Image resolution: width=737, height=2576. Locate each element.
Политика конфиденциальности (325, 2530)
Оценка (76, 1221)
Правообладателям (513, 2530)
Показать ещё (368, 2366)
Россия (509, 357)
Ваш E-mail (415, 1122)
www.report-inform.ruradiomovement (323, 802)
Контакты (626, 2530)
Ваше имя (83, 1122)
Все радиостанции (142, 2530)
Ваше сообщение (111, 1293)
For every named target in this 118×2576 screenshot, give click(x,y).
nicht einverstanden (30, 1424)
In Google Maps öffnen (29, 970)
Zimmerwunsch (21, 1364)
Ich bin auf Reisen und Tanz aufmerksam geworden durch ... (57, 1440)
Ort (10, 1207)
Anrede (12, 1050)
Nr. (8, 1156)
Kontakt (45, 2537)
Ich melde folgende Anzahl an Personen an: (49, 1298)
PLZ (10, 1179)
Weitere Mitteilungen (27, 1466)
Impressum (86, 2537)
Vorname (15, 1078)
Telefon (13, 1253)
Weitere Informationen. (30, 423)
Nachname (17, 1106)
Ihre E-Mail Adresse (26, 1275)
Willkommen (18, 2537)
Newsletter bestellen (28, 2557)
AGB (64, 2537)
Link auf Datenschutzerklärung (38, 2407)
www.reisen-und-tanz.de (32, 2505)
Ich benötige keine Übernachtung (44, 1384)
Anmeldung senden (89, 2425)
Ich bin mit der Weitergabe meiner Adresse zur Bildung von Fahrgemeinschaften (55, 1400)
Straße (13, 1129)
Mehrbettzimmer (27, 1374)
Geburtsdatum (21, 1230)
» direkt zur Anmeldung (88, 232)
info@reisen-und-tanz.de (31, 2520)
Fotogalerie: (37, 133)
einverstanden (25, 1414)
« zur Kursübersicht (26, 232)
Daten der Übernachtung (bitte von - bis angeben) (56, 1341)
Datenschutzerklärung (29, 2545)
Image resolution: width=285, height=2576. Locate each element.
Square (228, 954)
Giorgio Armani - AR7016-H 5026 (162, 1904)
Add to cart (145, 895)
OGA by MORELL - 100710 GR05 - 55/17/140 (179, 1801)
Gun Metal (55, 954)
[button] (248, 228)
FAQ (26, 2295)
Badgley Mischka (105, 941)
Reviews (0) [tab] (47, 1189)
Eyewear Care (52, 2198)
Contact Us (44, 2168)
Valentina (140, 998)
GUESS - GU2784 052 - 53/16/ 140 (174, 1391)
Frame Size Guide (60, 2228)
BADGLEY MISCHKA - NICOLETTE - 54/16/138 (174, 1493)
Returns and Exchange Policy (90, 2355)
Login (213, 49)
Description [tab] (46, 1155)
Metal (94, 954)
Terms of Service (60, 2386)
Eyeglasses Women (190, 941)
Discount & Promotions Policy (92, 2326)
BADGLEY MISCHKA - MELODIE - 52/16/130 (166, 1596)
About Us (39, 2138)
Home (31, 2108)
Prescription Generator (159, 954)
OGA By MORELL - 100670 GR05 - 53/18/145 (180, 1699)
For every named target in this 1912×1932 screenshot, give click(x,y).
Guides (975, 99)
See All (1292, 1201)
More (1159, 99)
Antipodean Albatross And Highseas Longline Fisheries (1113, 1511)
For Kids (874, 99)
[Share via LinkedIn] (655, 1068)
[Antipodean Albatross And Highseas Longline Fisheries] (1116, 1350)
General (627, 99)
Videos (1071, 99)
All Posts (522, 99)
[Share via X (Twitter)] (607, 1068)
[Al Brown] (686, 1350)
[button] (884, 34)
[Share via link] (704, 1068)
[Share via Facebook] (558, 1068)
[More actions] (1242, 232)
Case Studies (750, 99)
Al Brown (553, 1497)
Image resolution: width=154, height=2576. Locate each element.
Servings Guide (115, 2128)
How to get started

■ ■ ■ ■ ■ ■ ■

> How to complete this task:
Please transcribe the entries above exactly as written.

> Reply:
Image resolution: width=737, height=2576. Locate each element.
Политика конфиденциальности (325, 2530)
Оценка (76, 1221)
Правообладателям (513, 2530)
Показать ещё (368, 2366)
Россия (509, 357)
Ваш E-mail (415, 1122)
www.report-inform.ruradiomovement (323, 802)
Контакты (626, 2530)
Ваше имя (83, 1122)
Все радиостанции (142, 2530)
Ваше сообщение (111, 1293)
For every named target in this 118×2576 screenshot, give click(x,y).
nicht einverstanden (30, 1424)
In Google Maps öffnen (29, 970)
Zimmerwunsch (21, 1364)
Ich bin auf Reisen und Tanz aufmerksam geworden durch ... (57, 1440)
Ort (10, 1207)
Anrede (12, 1050)
Nr. (8, 1156)
Kontakt (45, 2537)
Ich melde folgende Anzahl an Personen an: (49, 1298)
PLZ (10, 1179)
Weitere Mitteilungen (27, 1466)
Impressum (86, 2537)
Vorname (15, 1078)
Telefon (13, 1253)
Weitere Informationen. (30, 423)
Nachname (17, 1106)
Ihre E-Mail Adresse (26, 1275)
Willkommen (18, 2537)
Newsletter bestellen (28, 2557)
AGB (64, 2537)
Link auf Datenschutzerklärung (38, 2407)
www.reisen-und-tanz.de (32, 2505)
Ich benötige keine Übernachtung (44, 1384)
Anmeldung senden (89, 2425)
Ich bin mit der Weitergabe meiner Adresse zur Bildung von Fahrgemeinschaften (55, 1400)
Straße (13, 1129)
Mehrbettzimmer (27, 1374)
Geburtsdatum (21, 1230)
» direkt zur Anmeldung (88, 232)
info@reisen-und-tanz.de (31, 2520)
Fotogalerie: (37, 133)
einverstanden (25, 1414)
« zur Kursübersicht (26, 232)
Daten der Übernachtung (bitte von - bis angeben) (56, 1341)
Datenschutzerklärung (29, 2545)
Image resolution: width=285, height=2576. Locate each element.
Square (228, 954)
Giorgio Armani - AR7016-H 5026 (162, 1904)
Add to cart (145, 895)
OGA by MORELL - 100710 GR05 - 55/17/140 (179, 1801)
Gun Metal (55, 954)
[button] (248, 228)
FAQ (26, 2295)
Badgley Mischka (105, 941)
Reviews (0) [tab] (47, 1189)
Eyewear Care (52, 2198)
Contact Us (44, 2168)
Valentina (140, 998)
GUESS - GU2784 052 - 53/16/ 140 (174, 1391)
Frame Size Guide (60, 2228)
BADGLEY MISCHKA - NICOLETTE - 54/16/138 (174, 1493)
Returns and Exchange Policy (90, 2355)
Login (213, 49)
Description [tab] (46, 1155)
Metal (94, 954)
Terms of Service (60, 2386)
Eyeglasses Women (190, 941)
Discount & Promotions Policy (92, 2326)
BADGLEY MISCHKA - MELODIE - 52/16/130 (166, 1596)
About Us (39, 2138)
Home (31, 2108)
Prescription Generator (159, 954)
OGA By MORELL - 100670 GR05 - 53/18/145 (180, 1699)
For every named target in this 1912×1932 screenshot, give click(x,y).
Guides (975, 99)
See All (1292, 1201)
More (1159, 99)
Antipodean Albatross And Highseas Longline Fisheries (1113, 1511)
For Kids (874, 99)
[Share via LinkedIn] (655, 1068)
[Antipodean Albatross And Highseas Longline Fisheries] (1116, 1350)
General (627, 99)
Videos (1071, 99)
All Posts (522, 99)
[Share via X (Twitter)] (607, 1068)
[Al Brown] (686, 1350)
[button] (884, 34)
[Share via link] (704, 1068)
[Share via Facebook] (558, 1068)
[More actions] (1242, 232)
Case Studies (750, 99)
Al Brown (553, 1497)
Image resolution: width=154, height=2576. Locate each element.
Servings Guide (115, 2128)
How to get started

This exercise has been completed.